+++ Texto fornecido

Director: Marcelo Mosse

Maputo -

Actualizado de Segunda a Sexta

BCI
quarta-feira, 03 novembro 2021 09:27

A banalização da vida humana!

Escrito por

O mundo está cada vez mais violento. Cresci acreditando que se o fim da vida é a morte, todos os seres humanos conscientes deveriam esperar que os valores das suas vidas fossem respeitados até às últimas consequências. Mas, infelizmente, o que acompanho nos últimos dias é que estou num mundo atípico, em que a vida se encontra banalizada como escreve o Professor Hebert Schütz (2013) "nos dias actuais, a banalização da vida humana é uma realidade. Crimes brutais têm se tornado frequentes por motivos irrisórios como dívidas, intolerância, impaciência e raiva generalizada. Tal situação torna o ser humano frívolo e apático com relação à vida".

 

O trecho acima escrito, embora seja num contexto particular, acaba tornando-se num pensamento abrangente e porque não universal, uma vez que actualmente em cada "mundo de vida (Jürgen Habermas)" ou seja, em cada história de vida que um determinado homem carrega, demonstramos que estamos muito longe do paraíso e nas barbas do inferno. Hoje, todos nos deparamos ou ouvimos sobre o pesadelo da violência que abala quase todas as famílias e sociedades globais. O homem hoje repete a história que caracterizou sistemas de governos violentos como o nazismo, o fascismo, o totalitarismo e outros que reinaram banalizando vidas.

 

O que se vive nas sociedades actuais enquadra-se numa leitura profética sobre a banalidade do mal ou do homem, conforme defendia Hannah Arendt, no princípio segundo o qual a banalidade do mal "é um fenómeno de recusa do carácter humano do homem, alicerçado na negativa da reflexão e na tendência em não assumir a iniciativa própria de seus actos". Ou seja, Hannah Arendt entendia que o ser humano está limitado pelo movimento de alienação e banalização do mal, e de facto é o que assistimos hoje, uma sociedade em que o valor humano desapareceu em muitos seres, talvez estejamos perante uma nova espécie animal!

++++++
+++ Linhas fornecidas

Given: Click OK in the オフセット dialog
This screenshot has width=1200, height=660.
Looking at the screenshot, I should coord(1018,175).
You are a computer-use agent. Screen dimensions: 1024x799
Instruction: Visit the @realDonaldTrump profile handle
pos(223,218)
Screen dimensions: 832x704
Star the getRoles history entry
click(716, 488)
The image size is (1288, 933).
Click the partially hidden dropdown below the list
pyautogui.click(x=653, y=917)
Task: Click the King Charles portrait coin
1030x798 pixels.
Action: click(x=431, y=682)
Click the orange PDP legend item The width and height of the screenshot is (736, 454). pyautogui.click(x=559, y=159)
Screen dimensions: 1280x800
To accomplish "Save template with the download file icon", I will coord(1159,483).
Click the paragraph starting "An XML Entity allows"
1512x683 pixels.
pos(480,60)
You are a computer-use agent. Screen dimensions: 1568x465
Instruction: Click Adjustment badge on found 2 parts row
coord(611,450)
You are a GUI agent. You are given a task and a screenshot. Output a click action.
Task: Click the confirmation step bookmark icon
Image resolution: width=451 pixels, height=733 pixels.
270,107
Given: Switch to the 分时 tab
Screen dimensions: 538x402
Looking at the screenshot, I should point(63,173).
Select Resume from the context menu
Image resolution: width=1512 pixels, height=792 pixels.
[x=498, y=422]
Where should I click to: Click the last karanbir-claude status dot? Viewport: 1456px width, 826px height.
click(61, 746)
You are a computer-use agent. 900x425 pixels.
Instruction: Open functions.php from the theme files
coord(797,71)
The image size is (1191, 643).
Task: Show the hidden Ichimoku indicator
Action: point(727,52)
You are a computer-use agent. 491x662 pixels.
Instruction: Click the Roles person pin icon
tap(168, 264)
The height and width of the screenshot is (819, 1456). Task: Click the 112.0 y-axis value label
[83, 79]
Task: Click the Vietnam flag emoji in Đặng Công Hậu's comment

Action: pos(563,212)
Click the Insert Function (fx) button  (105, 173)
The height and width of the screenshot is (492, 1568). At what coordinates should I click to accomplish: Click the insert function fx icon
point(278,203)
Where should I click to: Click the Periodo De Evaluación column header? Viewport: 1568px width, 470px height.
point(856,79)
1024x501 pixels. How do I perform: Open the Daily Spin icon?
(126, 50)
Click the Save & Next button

++++++

### Instrução 1
Devolve sem alterações o trecho das linhas fornecidas que começa na linha que contém "1024x501 pixels. How" e vai até à última dessas linhas, com as duas pontas incluídas.
### Instrução 2
Continua o texto sobre a banalização da vida humana a partir do ponto em que ele termina.

### Resultado final 1
1024x501 pixels. How do I perform: Open the Daily Spin icon?
(126, 50)
Click the Save & Next button

### Resultado final 2
 

Com o dito nas alíneas anteriores, o que pretendo expor e conjuntamente reflectirmos é sobre a praga de assassinatos hediondos com que nos deparamos e acompanhamos através de diferentes plataformas de internet e no nosso dia-a-dia. Há sensivelmente três anos, num conselho editorial do Jornal onde trabalho, o meu Director orientou-nos a cobrir a insurgência em Cabo Delgado e, por "ironia do destino", fui escolhido para trabalhar com o Jornalista Amade Abubacar que estava baseado em Macomia. 

 

No trabalho que desenvolvemos, Abubacar acabou sendo detido e maltratado estupidamente pelo governo que o deveria proteger e permitir que ele desempenhasse naturalmente o seu trabalho – dar voz aos oprimidos e colocar as histórias de vida de cada cidadão no papel e para o conhecimento de todos. Mas não foi assim – por mais de quatro meses a sua vida e dignidade foi banalizada pelo detentor da força legítima – o Estado de Direito e de Soberania.

 

Já sozinho e comprometido com a ordem do conselho editorial, uma das primeiras coisas com que me deparei foi o facto de receber sempre das minhas fontes imagens de pessoas decapitadas ou despedaçadas.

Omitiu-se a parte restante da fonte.